Apc h7 rat anti mouse cd8a

PBMCs (1x10⁶ cells in each tube) were stained with Alexa Fluor 488 hamster anti-mouse CD3e (BD Biosciences, clone 145-2C11), Pe-Cy7 rat anti-mouse CD4 (BD Biosciences, clone GK1.5), APC-H7 rat anti-mouse CD8a (BD Biosciences, clone 53–6.7), APC hamster anti-mouse PD-1 (BD Biosciences, clone J43), and PE hamster anti-mouse CTLA (BD Biosciences, clone UC10-4F10-11), Fixable Viability Stain 510 (BD Biosciences, cloneR35-95). Corresponding isotype control for each antibody was prepared for appropriate setting of gates during multicolor flow cytometry analysis. All antibodies were pre-titrated for optimal working concentration. Data were acquired on an 8-color FACSCanto II immunocytometry system (BD Biosciences) with BD FACSDiva software (BD Bioscience). Data were exported from BD FACSDiva and analyzed using Flowjo software version 10 (Tree Star, Oregon, USA).

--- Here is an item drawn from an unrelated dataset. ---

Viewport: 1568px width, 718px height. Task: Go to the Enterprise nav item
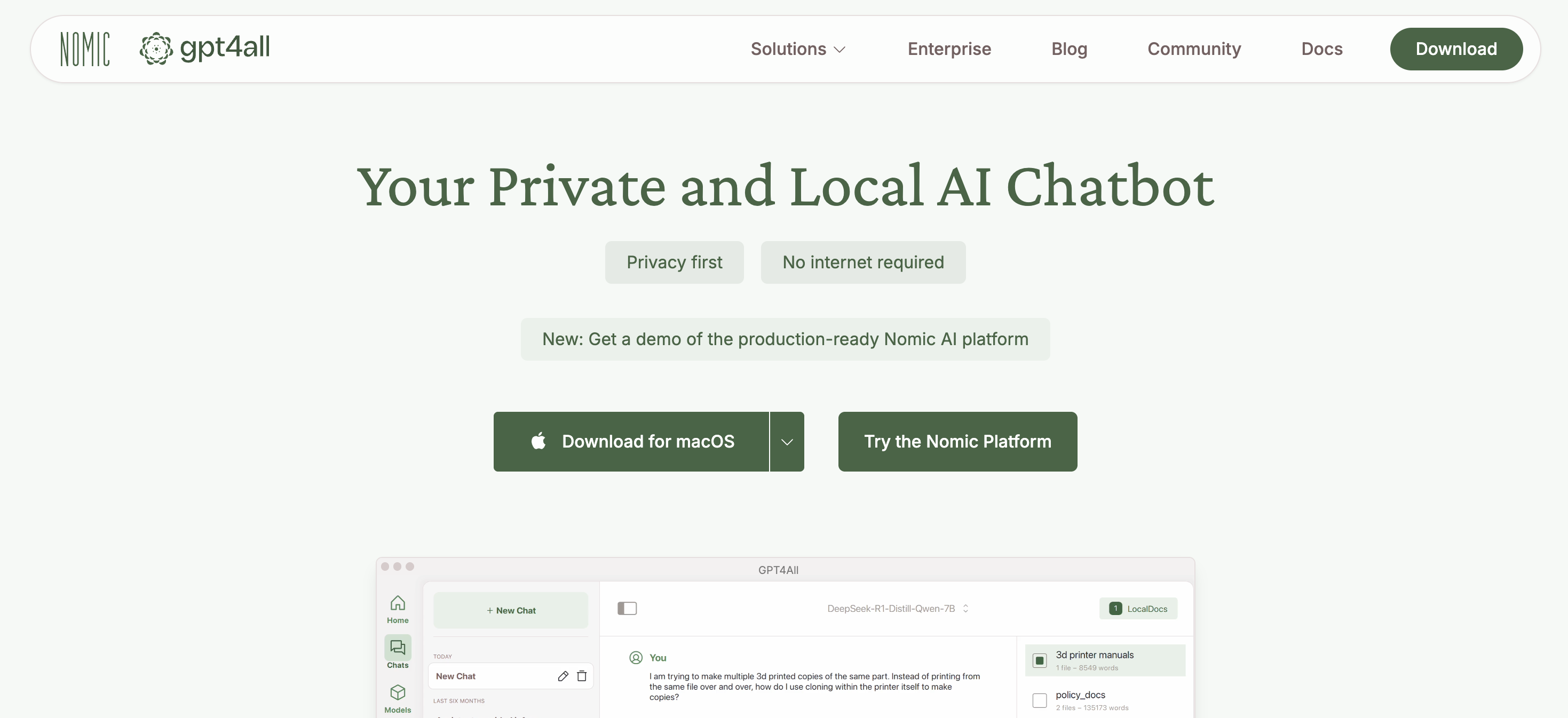click(949, 49)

In each tube, 1x10^6 PBMCs were stained with Fixable Viability Stain 510 (BD Biosciences, cloneR35-95), Alexa Fluor 488 hamster anti-mouse CD3e (BD Biosciences, clone 145-2C11), Pe-Cy7 rat anti-mouse CD4 (BD Biosciences, clone GK1.5), APC-H7 rat anti-mouse CD8a (BD Biosciences, clone 53–6.7), APC hamster anti-mouse PD-1 (BD Biosciences, clone J43), and PE hamster anti-mouse CTLA (BD Biosciences, clone UC10-4F10-11). Respective isotype control for each antibody was used to place proper gate for backgrounds. All antibodies were pre-titrated for optimal working concentration. Data were acquired on 8-color FACS Canto II (BD Biosciences) immunocytometry system with FACS Diva software (BD Bioscience). Data were analyzed using Flowjo software version 10 (Tree Star, Oregon, USA).